Mutagenesis analysis based on a newly designed DEN-4 replicon indicated the following: (i) the overall secondary structure of the stem 2-loop 3 hairpin is needed for vRNA replication, which is consistent with sequence comparison. (ii) The highly conserved stem 1 and loop 2 sequences are required for DCS-PK function, which is consistent with stem 1-loop 2 interactions in many pseudoknot tertiary structures. The G52-C61 bp, which is located at the 3′ end of stem 1, is the most mutation-sensitive site in stem 1 (Fig. 7), suggesting that more tertiary interactions exist around this site. One possibility is the coaxial stacking with C60-G92 in stem 3. G50 is absolutely required for vRNA replication, suggesting that it directly participates in tertiary interactions. (iii) Tertiary interactions between loop 1 and stem 3 are important for DCS-PK function. Compared to loop 2-stem 1, the loop 1-stem 3 interaction involves fewer nucleotides, which renders the loop 1 sequence more flexible, for example, its tolerance to insertions. The majority of stem 3 bp are sequence independent, although a few mutants that do not change the secondary structure of stem 3 do impair vRNA replication. A possible explanation for this is that most of the nucleotides of stem 3 are not directly involved in tertiary interactions; however, mutations such as A93G and A59G possibly hinder the formation of correct tertiary interactions by steric effects, thus impairing DCS-PK function. The C60-G92 bp in stem 3 is strictly required for vRNA replication, suggesting that a base triple interaction exists between C60-G92 and loop 1. We attempted to model this base triple interaction based on the following facts: (i) loop 1 interacts with the major groove face of stem 3 and forms base triple(s) as in other pseudoknots. (ii) The third base in this base triple interaction can be A, C, or U but not G. Six base triple families whose third nucleotide interacts with the major groove face of a Watson-Crick base pair were identified via the RNA base triples database (http://rna.bgsu.edu/triples/triples.php) (53). Among them, the cWW_tHS GCA (Leontis-Westhof nomenclature [54]) base triple (Fig. 9E) fully satisfies the above requirements and explains the loop 1-stem 3 interactions well. In this model, the A nucleotide in loop 1 can be substituted with C or U, but not G, due to the steric effects between the 2-exocyclic amino group of G and the 4-exocyclic amino group/5-hydrogen of C.

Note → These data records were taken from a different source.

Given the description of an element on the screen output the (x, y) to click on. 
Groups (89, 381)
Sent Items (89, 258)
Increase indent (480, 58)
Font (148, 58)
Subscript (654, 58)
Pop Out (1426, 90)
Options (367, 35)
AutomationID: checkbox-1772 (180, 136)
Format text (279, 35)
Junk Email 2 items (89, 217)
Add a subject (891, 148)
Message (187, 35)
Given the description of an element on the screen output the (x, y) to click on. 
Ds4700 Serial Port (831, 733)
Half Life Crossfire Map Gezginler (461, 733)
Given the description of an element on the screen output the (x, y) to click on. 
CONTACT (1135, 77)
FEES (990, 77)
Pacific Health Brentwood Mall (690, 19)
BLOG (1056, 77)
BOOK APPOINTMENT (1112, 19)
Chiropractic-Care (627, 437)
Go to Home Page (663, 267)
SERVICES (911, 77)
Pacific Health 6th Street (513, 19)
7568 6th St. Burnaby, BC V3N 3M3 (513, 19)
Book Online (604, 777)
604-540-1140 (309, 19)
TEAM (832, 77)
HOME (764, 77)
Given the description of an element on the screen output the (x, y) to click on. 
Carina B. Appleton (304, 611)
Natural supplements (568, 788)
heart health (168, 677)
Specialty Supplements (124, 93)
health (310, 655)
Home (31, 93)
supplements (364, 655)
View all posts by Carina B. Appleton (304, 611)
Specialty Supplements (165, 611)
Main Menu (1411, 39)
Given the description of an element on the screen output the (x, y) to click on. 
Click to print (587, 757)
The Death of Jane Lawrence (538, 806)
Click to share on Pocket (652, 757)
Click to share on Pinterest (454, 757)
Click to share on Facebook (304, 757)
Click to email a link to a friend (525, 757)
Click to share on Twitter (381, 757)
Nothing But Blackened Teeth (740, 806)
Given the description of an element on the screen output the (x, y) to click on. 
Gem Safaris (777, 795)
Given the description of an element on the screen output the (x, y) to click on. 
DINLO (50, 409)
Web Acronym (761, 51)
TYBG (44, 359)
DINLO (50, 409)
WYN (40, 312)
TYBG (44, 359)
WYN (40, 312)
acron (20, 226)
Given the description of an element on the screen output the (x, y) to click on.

It has been proposed that the initiation of flavivirus negative-strand RNA synthesis involves three phases: (i) the vRNA switches to the circular conformation, which is facilitated by 5′-3′UAR, DAR, and CS hybridization, to bring the 5′ and 3′ ends close and cause the bottom of 3′SL to melt; (ii) the viral RdRp binds to the SLA element at the 5′ end; and (iii) the viral RdRp is translocated to the 3′ end and initiates negative-strand RNA synthesis (8). Friebe and Harris (13) reported that the 5′UAR, 5′DAR, cHP, and 5′CS must act together to achieve their functions, and the sequence downstream of the 5′CS affects vRNA cyclization (30). In this report, we further demonstrated that the DCS-PK element regulates vRNA cyclization, since the disruption of DCS-PK structure hindered the ability of 5′ RNA to bind 3′ RNA, whereas the restoration of DCS-PK structure also recovered the formation of 5′-3′ complex (Fig. 11). We also showed that the function of DCS-PK in vRNA replication depends on interplay with the 5′CS. Based on these results, we propose that the DCS-PK, together with the 5′UAR, 5′DAR, cHP, and 5′CS, form a functional domain that modulates the conformational change of vRNA ends (Fig. 12). The 5′UAR, 5′DAR, cHP, and 5′CS constitute the core of this cyclization domain, whereas DCS-PK helps the core fold into a specific conformation that favors genome cyclization by potential tertiary interactions. More efficient genome cyclization improves the overall efficiency of the vRNA replication process. Further investigation of the structure and function of this cyclization domain will facilitate the in-depth understanding of flavivirus replication and provide new targets for the design of anti-flavivirus drugs.

Fig 12.

Fig 12

Model of flavivirus genome cyclization. The terminal structures are shown in linear (top) and circular (bottom) conformations. The largest region (shown in a dashed-lined box) indicates the proposed cyclization domain. The inner-left boxed region demonstrates the cyclization core, which is composed of the 5′UAR, 5′DAR, cHP, and 5′CS. The inner-right boxed region shows the DCS-PK element. The double-headed arrow indicates the potential tertiary interactions between the enhancer and the cyclization core.

ACKNOWLEDGMENTS

This study was supported by the National Natural Science Foundation of China (31270196, 31000083, and 30972613), National 973 project of China (2012CB518904), and the Open Research Fund Program of the State Key Laboratory of Virology of China (no. 2012005).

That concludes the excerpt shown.